====== INFORMATION SUPPLIED

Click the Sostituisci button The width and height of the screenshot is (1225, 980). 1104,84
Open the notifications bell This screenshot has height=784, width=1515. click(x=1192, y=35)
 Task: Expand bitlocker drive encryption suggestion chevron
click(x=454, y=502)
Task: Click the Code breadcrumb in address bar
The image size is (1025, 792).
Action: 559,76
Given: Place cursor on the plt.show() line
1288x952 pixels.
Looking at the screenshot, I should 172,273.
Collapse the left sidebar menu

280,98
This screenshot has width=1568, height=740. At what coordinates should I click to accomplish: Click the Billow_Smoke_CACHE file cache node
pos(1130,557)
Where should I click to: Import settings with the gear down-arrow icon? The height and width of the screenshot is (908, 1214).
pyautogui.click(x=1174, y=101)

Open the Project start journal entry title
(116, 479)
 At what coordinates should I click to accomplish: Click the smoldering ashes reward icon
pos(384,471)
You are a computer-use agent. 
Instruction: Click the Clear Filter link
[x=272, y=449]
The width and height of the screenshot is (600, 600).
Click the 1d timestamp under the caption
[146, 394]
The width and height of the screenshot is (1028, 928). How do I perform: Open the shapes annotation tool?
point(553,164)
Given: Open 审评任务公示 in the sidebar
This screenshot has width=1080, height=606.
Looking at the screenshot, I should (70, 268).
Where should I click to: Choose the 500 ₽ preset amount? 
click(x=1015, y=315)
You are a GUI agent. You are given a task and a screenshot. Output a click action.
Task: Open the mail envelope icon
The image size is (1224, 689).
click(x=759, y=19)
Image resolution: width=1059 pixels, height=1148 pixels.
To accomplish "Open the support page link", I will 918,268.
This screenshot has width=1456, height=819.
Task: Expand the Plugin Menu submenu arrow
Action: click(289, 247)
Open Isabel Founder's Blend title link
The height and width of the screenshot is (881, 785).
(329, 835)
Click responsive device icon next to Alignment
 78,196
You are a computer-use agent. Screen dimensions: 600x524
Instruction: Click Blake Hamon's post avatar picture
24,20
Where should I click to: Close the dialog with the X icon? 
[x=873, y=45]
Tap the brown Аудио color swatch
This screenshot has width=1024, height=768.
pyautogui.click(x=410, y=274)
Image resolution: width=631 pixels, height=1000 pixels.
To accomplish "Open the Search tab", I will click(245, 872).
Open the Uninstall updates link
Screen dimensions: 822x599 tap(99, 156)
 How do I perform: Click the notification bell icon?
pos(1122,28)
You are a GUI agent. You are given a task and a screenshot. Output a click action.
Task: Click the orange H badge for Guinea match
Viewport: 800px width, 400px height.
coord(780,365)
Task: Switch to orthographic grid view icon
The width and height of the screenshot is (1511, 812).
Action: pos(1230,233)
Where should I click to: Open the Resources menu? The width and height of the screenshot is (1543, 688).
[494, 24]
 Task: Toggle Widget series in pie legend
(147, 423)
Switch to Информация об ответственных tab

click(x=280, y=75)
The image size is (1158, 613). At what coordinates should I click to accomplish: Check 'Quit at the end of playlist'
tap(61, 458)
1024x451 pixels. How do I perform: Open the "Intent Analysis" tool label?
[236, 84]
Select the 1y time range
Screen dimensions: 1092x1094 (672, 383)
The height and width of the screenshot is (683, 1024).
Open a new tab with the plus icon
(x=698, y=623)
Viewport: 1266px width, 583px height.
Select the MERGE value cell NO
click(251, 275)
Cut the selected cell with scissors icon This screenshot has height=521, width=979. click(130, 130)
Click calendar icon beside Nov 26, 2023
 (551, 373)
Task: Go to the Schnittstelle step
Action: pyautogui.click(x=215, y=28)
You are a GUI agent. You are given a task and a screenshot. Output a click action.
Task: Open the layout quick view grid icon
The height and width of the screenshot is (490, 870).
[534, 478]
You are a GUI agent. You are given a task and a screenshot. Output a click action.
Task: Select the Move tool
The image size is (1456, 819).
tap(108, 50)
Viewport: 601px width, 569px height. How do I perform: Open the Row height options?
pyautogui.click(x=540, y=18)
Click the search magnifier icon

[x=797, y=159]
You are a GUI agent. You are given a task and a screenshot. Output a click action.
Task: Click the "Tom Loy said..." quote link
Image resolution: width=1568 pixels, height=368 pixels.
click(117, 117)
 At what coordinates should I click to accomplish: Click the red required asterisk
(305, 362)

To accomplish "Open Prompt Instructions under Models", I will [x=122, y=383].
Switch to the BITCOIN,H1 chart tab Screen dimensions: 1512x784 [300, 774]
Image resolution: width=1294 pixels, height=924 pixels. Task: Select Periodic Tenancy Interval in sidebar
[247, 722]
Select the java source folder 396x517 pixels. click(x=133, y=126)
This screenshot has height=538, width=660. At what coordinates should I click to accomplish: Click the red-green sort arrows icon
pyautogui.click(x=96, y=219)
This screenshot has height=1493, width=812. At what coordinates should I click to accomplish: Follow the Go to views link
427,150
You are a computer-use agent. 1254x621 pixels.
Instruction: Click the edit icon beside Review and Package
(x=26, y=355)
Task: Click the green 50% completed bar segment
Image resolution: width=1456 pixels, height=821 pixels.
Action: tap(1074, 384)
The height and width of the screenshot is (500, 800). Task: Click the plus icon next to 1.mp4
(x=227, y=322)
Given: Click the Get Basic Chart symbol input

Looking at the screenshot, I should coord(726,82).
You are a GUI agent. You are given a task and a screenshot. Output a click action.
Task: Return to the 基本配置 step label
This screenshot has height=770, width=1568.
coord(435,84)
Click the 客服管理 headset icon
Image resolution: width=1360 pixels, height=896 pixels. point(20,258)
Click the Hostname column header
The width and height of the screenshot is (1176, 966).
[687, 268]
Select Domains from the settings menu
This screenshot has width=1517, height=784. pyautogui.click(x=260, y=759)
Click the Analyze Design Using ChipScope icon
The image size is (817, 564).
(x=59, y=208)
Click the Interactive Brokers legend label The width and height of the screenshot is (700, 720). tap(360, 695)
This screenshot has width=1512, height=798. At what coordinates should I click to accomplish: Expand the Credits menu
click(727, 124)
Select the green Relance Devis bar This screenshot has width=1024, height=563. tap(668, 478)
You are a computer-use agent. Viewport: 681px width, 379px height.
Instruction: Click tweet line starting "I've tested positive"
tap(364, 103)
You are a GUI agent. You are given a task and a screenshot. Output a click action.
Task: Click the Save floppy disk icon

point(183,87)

============

## [TASK DETAILS]
Convert the lines from the one containing "The height and width of the screenshot is (683, 1024)." up to and including the one containing "(x=227, y=322)" into a Markdown table with the columns Row and Line. Number each line in Row, and leave out blank lines.

## [EXERCISE RESULT]
| Row | Line |
|---|---|
| 1 | The height and width of the screenshot is (683, 1024). |
| 2 | Open a new tab with the plus icon |
| 3 | (x=698, y=623) |
| 4 | Viewport: 1266px width, 583px height. |
| 5 | Select the MERGE value cell NO |
| 6 | click(251, 275) |
| 7 | Cut the selected cell with scissors icon This screenshot has height=521, width=979. click(130, 130) |
| 8 | Click calendar icon beside Nov 26, 2023 |
| 9 |  (551, 373) |
| 10 | Task: Go to the Schnittstelle step |
| 11 | Action: pyautogui.click(x=215, y=28) |
| 12 | You are a GUI agent. You are given a task and a screenshot. Output a click action. |
| 13 | Task: Open the layout quick view grid icon |
| 14 | The height and width of the screenshot is (490, 870). |
| 15 | [534, 478] |
| 16 | You are a GUI agent. You are given a task and a screenshot. Output a click action. |
| 17 | Task: Select the Move tool |
| 18 | The image size is (1456, 819). |
| 19 | tap(108, 50) |
| 20 | Viewport: 601px width, 569px height. How do I perform: Open the Row height options? |
| 21 | pyautogui.click(x=540, y=18) |
| 22 | Click the search magnifier icon |
| 23 | [x=797, y=159] |
| 24 | You are a GUI agent. You are given a task and a screenshot. Output a click action. |
| 25 | Task: Click the "Tom Loy said..." quote link |
| 26 | Image resolution: width=1568 pixels, height=368 pixels. |
| 27 | click(117, 117) |
| 28 |  At what coordinates should I click to accomplish: Click the red required asterisk |
| 29 | (305, 362) |
| 30 | To accomplish "Open Prompt Instructions under Models", I will [x=122, y=383]. |
| 31 | Switch to the BITCOIN,H1 chart tab Screen dimensions: 1512x784 [300, 774] |
| 32 | Image resolution: width=1294 pixels, height=924 pixels. Task: Select Periodic Tenancy Interval in sidebar |
| 33 | [247, 722] |
| 34 | Select the java source folder 396x517 pixels. click(x=133, y=126) |
| 35 | This screenshot has height=538, width=660. At what coordinates should I click to accomplish: Click the red-green sort arrows icon |
| 36 | pyautogui.click(x=96, y=219) |
| 37 | This screenshot has height=1493, width=812. At what coordinates should I click to accomplish: Follow the Go to views link |
| 38 | 427,150 |
| 39 | You are a computer-use agent. 1254x621 pixels. |
| 40 | Instruction: Click the edit icon beside Review and Package |
| 41 | (x=26, y=355) |
| 42 | Task: Click the green 50% completed bar segment |
| 43 | Image resolution: width=1456 pixels, height=821 pixels. |
| 44 | Action: tap(1074, 384) |
| 45 | The height and width of the screenshot is (500, 800). Task: Click the plus icon next to 1.mp4 |
| 46 | (x=227, y=322) |